Allergic rhinitis typically begins in childhood, persists throughout adolescence and early adulthood, and tends to improve in older adults. On physical examination, most but not all children have some nasal obstruction with pale to bluish nasal mucosa, enlarged turbinates, clear nasal secretions, and pharyngeal cobblestoning. Many have allergic shiners (darkening of lower eyelids) and an allergic crease (transverse skin line below bridge of nose) caused by constant rubbing upwards from the palm of the hand ("allergic salute"). Some children have chronic mouth breathing, which can lead to craniofacial abnormalities and orthodontic disturbances.
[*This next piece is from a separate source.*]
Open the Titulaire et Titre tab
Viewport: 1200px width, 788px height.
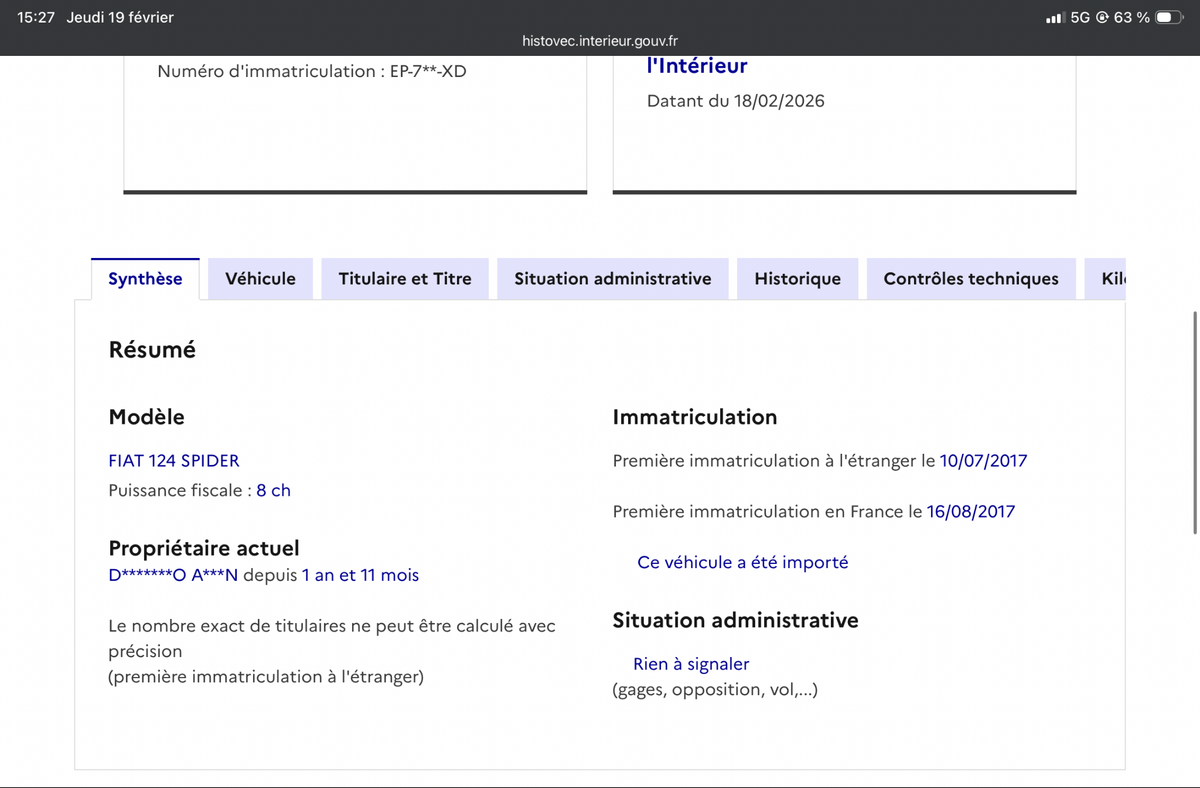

Allergic rhinitis must be distinguished from other conditions, such as large adenoids (associated with severe symptoms that are unresponsive to therapy) or a foreign body (a unilateral nasal obstruction with purulent nasal discharge).
Although it may be easy to dismiss the disease symptoms as trivial, patients often experience headaches, fatigue, impaired concentration, reduced productivity, loss of sleep, and decreased emotional well-being and social functioning -- all of which can affect school success.
Treatment includes antihistamines (oral and intranasal; sedating and non-sedating), oral leukotriene receptor antagonists (Singulair is an example of that class of drugs), and intranasal corticosteroid sprays. Immunotherapy (allergy shots) have been shown to decrease symptoms when administered appropriately.
(Mahr TA, Sheth K. Pediatrics in Review. 2005; 26:284-289.) -- H.T.